**Quoted passage:**
The meetings also considered controversial topics. These were pointers to the issues which would be difficult at future synod meetings and the Convention. Ritualism was often condemned. The formal meeting at Grangegorman at 9 am, was chaired by a churchwarden. Business completed, he adjourned that stormy meeting when the children were due at the Schoolhouse. The parishioners reassembled at the church door to pass resolutions protesting at high church teaching, ritualism and the adornment of the sanctuary.
During a vote of thanks to the Chairman, chanting of psalms emerged as an issue at St John’s, Sandymount. The proposer regarded such chanting as a dangerous innovation in present circumstances. The incumbent replied that his objective was the glory of God and he drew his authority on singing from within the psalms themselves. Angrily, the proposer sought a declaration, not forthcoming from the meeting, that “they would have a protestant service for a protestant church”.
The bishops’ resolutions
On 5 November 1869, the bishops unanimously adopted their resolutions to sit as a separate or third order in the convention. This provoked considerable correspondence in the press and discussion at parish meetings. There was disagreement over the bishops’ stance. Some considered this stance precluded by the Duke of Abercorn’s resolution providing for the laity and the clergy to vote separately. They argued the Abercorn resolution would not have been passed but for an understanding that the bishops would sit amongst the clergy.
The controversy was nationwide. A parish in Wexford town objected to the bishops’ resolution but Knocklong (Ossory) was strongly in favour of them retaining their privilege. Nearby Dunleckeney (Leighlin) declared its “disapprobation” of the bishops’ intention.

**Data listing:**
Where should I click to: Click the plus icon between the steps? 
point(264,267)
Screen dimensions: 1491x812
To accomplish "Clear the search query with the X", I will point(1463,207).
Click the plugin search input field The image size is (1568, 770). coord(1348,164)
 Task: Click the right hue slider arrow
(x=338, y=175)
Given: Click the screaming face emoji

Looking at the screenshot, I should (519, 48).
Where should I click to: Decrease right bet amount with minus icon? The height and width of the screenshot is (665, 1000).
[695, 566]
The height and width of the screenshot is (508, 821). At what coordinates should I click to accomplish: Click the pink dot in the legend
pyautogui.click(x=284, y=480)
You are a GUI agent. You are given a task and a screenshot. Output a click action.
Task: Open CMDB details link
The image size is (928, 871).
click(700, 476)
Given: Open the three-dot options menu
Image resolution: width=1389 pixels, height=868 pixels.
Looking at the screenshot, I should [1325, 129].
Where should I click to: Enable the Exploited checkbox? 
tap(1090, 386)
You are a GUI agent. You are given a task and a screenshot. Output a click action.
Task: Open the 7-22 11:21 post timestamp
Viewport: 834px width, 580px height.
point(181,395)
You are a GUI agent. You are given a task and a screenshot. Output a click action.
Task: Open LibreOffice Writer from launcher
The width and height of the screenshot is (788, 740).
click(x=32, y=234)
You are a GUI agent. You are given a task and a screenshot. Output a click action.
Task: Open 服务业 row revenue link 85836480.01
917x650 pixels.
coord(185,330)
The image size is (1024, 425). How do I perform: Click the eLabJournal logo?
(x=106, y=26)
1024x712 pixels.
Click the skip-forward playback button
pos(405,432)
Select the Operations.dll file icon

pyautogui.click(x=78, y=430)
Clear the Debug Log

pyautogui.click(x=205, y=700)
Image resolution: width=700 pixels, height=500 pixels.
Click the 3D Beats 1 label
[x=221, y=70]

**Direction A:** List every parish or town named in the church history passage, including any diocese given in parentheses.
**Direction B:**
Answer these questions using the church history passage:
(i) Who chaired the formal meeting at Grangegorman?
(ii) On what date did the bishops adopt their resolutions?
(iii) How did the proposer at St John's, Sandymount describe the chanting of psalms?
**Direction C:** Rewrite as a short bulleted list the paragraph of the church history passage that begins "On 5 November 1869," keeping its main facts.

**Task answer A:**
- Grangegorman
- St John's, Sandymount
- Wexford town
- Knocklong (Ossory)
- Dunleckeney (Leighlin)

**Task answer B:**
(i) A churchwarden.
(ii) 5 November 1869.
(iii) As a dangerous innovation in present circumstances.

**Task answer C:**
- On 5 November 1869, the bishops unanimously resolved to sit as a separate, third order in the convention.
- This prompted much press correspondence and discussion at parish meetings.
- Some argued the stance was ruled out by the Duke of Abercorn's resolution, which had the laity and clergy vote separately.
- They claimed that resolution passed only on the understanding that the bishops would sit among the clergy.